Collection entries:
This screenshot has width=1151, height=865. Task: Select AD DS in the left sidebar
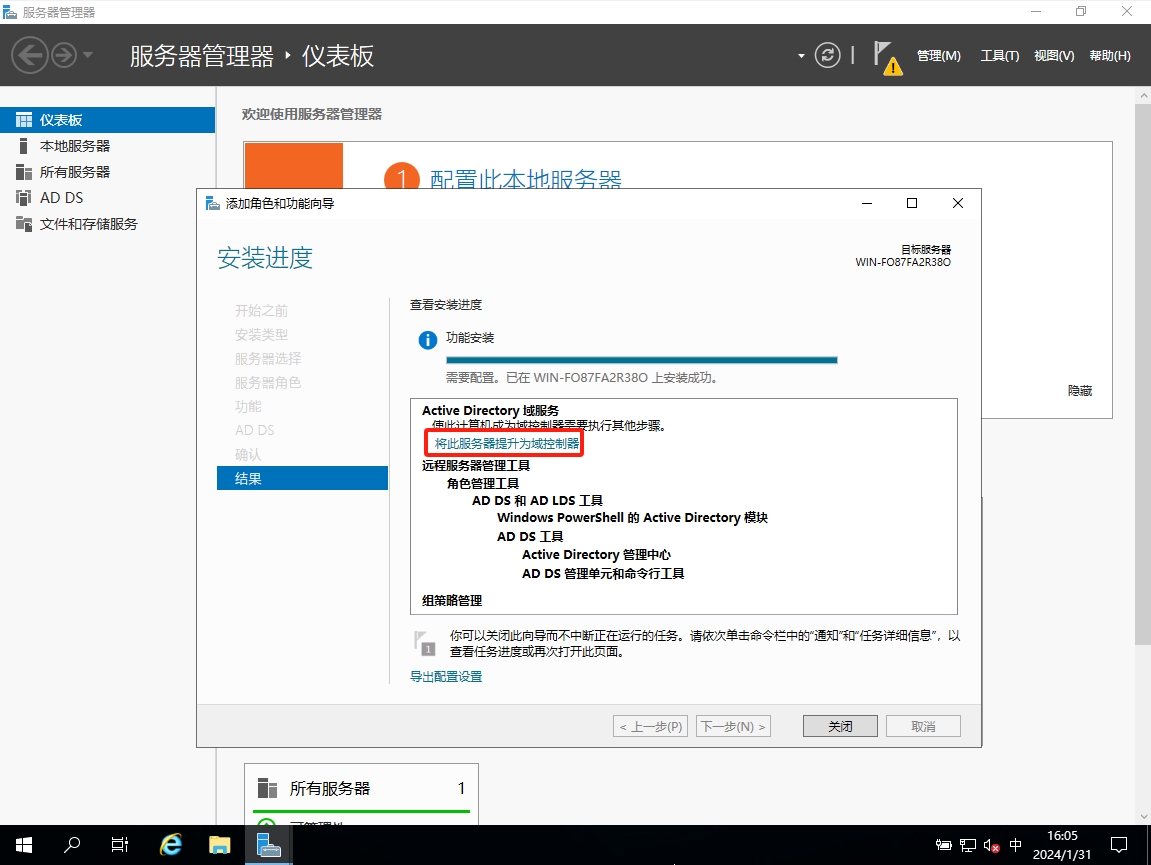tap(61, 198)
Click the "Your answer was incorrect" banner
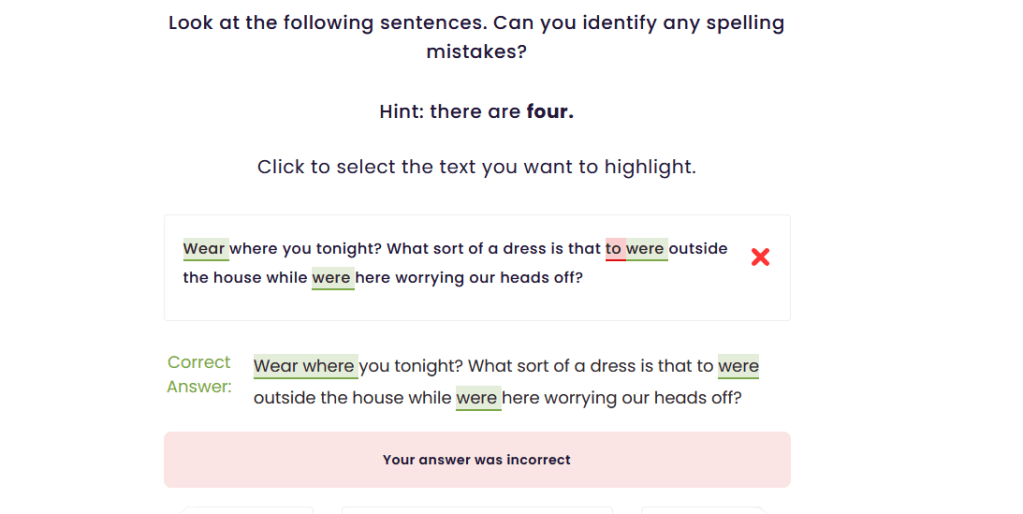The width and height of the screenshot is (1023, 514). click(477, 460)
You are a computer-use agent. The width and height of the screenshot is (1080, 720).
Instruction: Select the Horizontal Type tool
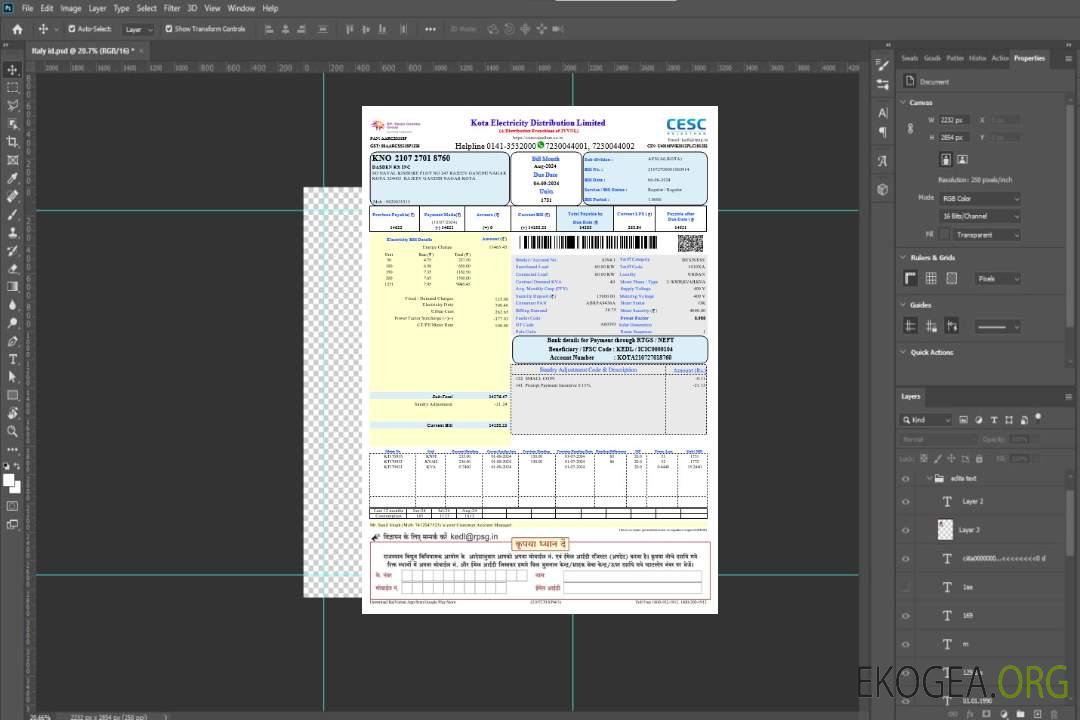pos(13,359)

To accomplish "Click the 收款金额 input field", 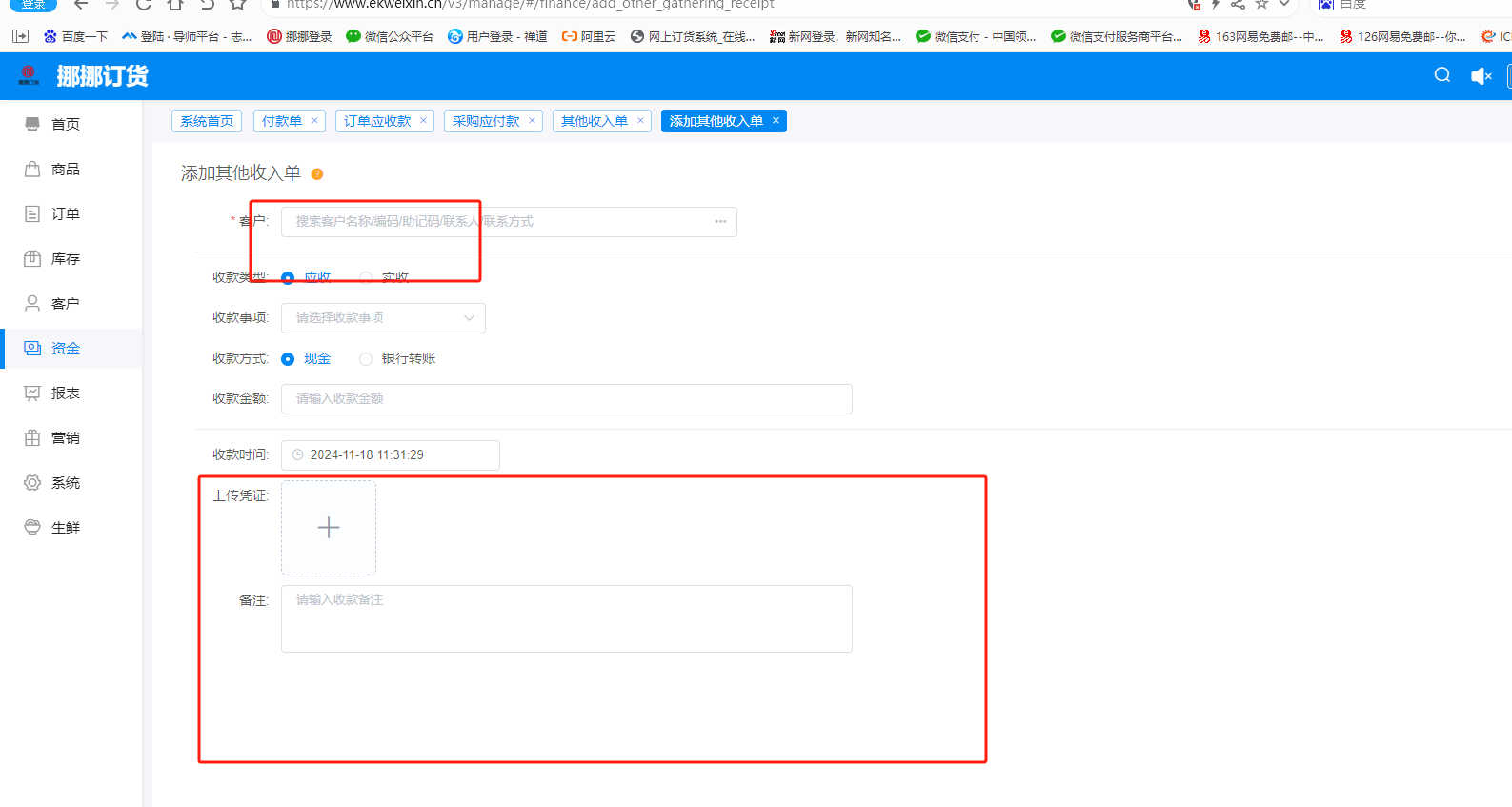I will pos(566,399).
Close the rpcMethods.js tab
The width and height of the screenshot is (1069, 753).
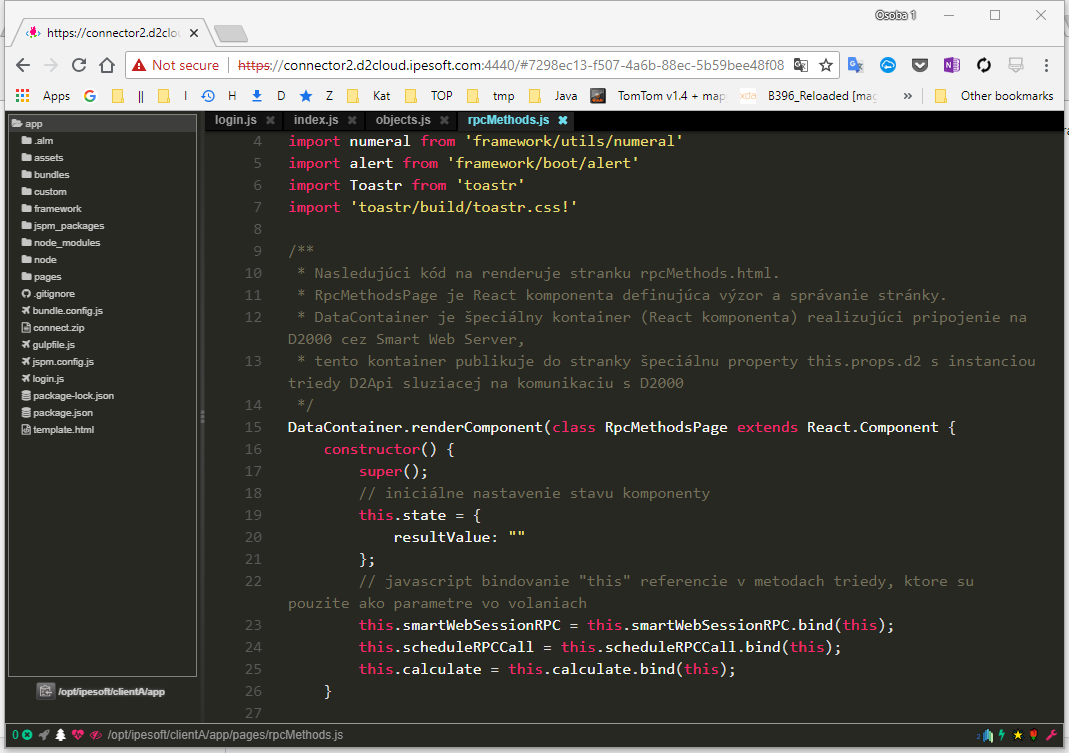562,120
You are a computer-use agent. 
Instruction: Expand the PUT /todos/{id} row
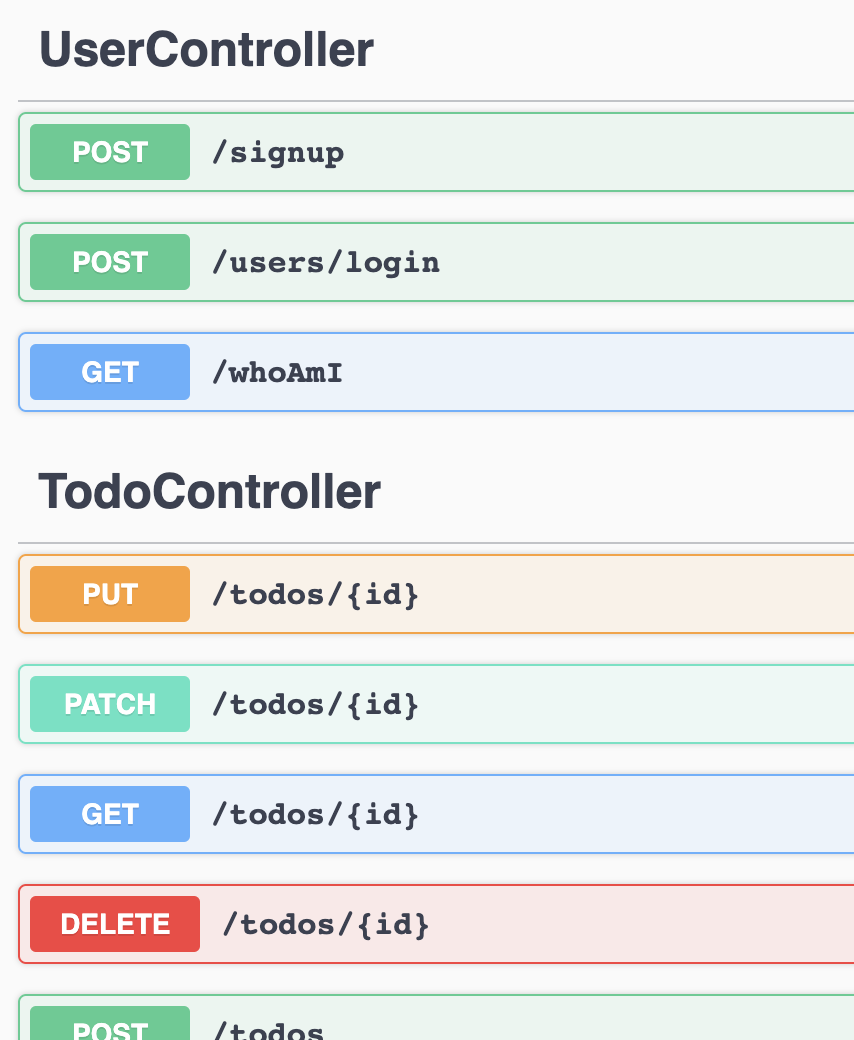click(x=436, y=594)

● Exercise objective: Among the entries, find every line holding "computer" and return it.

● Response to the task:
You are a computer-use agent. The width and height of the screenshot is (1080, 720).
You are a computer-use agent. 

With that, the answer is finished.